Der eiweißsparende Effekt des Cysteins ließe sich dadurch erklären, dass erhebliche Mengen Glutathion und damit auch Glutamin, welches teilweise aus anderen Aminosäuren nachgebildet werden müsste, eingespart werden. So berichtete das Deutsche Krebsforschungszentrum in Heidelberg, dass dem körperlichen Verfall von Krebspatienten und alten Menschen mit Acetylcystein (ACC) entgegengewirkt werden könne. Untersuchungen zufolge bremsten genau dosierte ACC-Gaben bei 23 Krebspatienten nicht nur den Abbau der Muskelmasse, sondern förderten sogar deren Aufbau. Dadurch verbesserte sich die Muskelfunktion und die Lebensqualität der Patienten. Einen besonders hohen Cysteingehalt hat übrigens das Molkenprotein.

Der von Rose ermittelte Grundbedarf an essenziellen Aminosäuren wurde unter isokalorischen Bedingungen ermittelt, wobei die Gesamtzufuhr aller Aminosäuren (essenzielle, semiessenzielle und nichtessenzielle Aminosäuren) ausreichend war. Daher werden die Daten häufig in der Literatur falsch interpretiert. So steigt zum Beispiel der Bedarf an den verzweigtkettigen Aminosäuren Leucin, Isoleucin und Valin bei Reduktionsdiäten oder körperlicher Belastung sowie Stress dramatisch an. Die mittlere Basiszufuhr über die Nahrung von circa 1 g je verzweigtkettige Aminosäure für einen 70 kg schweren Erwachsenen ist daher unter hypokalorischen Bedingungen zu niedrig angesetzt.
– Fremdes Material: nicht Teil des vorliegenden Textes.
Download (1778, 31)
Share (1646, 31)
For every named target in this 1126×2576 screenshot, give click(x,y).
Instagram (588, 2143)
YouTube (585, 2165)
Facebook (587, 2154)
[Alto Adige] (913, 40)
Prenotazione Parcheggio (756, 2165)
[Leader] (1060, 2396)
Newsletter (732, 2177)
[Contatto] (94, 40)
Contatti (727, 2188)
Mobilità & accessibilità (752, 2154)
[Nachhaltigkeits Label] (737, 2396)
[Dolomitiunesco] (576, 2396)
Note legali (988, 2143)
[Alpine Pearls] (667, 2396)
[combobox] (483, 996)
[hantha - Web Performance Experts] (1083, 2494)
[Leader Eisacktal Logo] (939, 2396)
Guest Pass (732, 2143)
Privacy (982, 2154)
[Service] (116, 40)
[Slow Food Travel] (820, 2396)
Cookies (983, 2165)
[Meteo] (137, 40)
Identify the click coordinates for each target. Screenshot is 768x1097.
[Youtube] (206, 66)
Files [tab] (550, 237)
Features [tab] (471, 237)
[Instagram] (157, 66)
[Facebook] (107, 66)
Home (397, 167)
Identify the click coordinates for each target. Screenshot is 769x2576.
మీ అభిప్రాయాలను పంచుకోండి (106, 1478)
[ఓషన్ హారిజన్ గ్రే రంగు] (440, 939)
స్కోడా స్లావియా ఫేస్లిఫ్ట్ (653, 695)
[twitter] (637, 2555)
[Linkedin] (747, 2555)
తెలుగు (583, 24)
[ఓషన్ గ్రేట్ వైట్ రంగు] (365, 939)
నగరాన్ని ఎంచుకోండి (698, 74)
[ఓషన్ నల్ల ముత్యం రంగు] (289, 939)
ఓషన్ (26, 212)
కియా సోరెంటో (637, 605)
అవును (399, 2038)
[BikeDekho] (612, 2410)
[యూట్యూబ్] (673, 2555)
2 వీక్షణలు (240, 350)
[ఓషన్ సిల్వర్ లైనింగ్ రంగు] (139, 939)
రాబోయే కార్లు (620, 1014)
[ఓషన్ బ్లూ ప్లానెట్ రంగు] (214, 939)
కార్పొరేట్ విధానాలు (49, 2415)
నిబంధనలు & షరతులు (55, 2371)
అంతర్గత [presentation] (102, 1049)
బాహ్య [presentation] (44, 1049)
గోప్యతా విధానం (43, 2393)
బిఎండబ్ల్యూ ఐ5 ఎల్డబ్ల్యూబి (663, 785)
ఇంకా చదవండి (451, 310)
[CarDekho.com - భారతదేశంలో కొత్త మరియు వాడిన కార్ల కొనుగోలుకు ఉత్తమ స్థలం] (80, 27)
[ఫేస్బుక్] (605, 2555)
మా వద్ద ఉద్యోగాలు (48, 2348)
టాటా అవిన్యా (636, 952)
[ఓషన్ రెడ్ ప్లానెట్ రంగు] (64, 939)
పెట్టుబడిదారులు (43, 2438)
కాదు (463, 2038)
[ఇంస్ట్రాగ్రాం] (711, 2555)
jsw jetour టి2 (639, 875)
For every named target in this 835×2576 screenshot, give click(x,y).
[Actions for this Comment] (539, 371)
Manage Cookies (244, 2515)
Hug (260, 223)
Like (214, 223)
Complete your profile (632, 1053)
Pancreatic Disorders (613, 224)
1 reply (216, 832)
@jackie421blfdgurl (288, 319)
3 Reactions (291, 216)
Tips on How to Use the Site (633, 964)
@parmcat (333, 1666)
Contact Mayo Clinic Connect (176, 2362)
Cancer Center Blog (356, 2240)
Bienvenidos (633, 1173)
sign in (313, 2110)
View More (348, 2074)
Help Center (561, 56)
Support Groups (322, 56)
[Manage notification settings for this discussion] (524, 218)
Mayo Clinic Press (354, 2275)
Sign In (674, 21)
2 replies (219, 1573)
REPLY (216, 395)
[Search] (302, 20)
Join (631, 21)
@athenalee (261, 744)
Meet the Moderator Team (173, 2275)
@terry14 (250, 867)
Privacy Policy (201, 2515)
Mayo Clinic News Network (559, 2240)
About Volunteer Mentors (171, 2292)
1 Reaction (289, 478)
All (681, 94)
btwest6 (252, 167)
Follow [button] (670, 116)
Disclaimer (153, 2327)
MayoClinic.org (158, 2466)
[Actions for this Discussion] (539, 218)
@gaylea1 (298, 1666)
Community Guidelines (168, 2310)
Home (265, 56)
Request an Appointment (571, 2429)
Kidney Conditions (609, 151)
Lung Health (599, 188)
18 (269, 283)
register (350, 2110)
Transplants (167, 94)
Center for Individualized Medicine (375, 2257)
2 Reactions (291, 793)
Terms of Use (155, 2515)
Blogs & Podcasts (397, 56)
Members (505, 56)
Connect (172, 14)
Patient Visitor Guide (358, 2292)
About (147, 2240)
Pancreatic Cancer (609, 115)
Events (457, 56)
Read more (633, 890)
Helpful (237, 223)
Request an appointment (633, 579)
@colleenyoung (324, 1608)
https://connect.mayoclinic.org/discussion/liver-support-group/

Glutamin entgiftet Ammoniak

Im Organismus werden die verzweigtkettigen Aminosäuren zum Aufbau fast aller Proteine benötigt. Die Hauptmenge verbraucht jedoch unter hypokalorischen Bedingungen der Energiestoffwechsel. Die Aminosäuren sind maßgeblich am Transport von Stickstoff und Energie zwischen Muskulatur und Leber beteiligt.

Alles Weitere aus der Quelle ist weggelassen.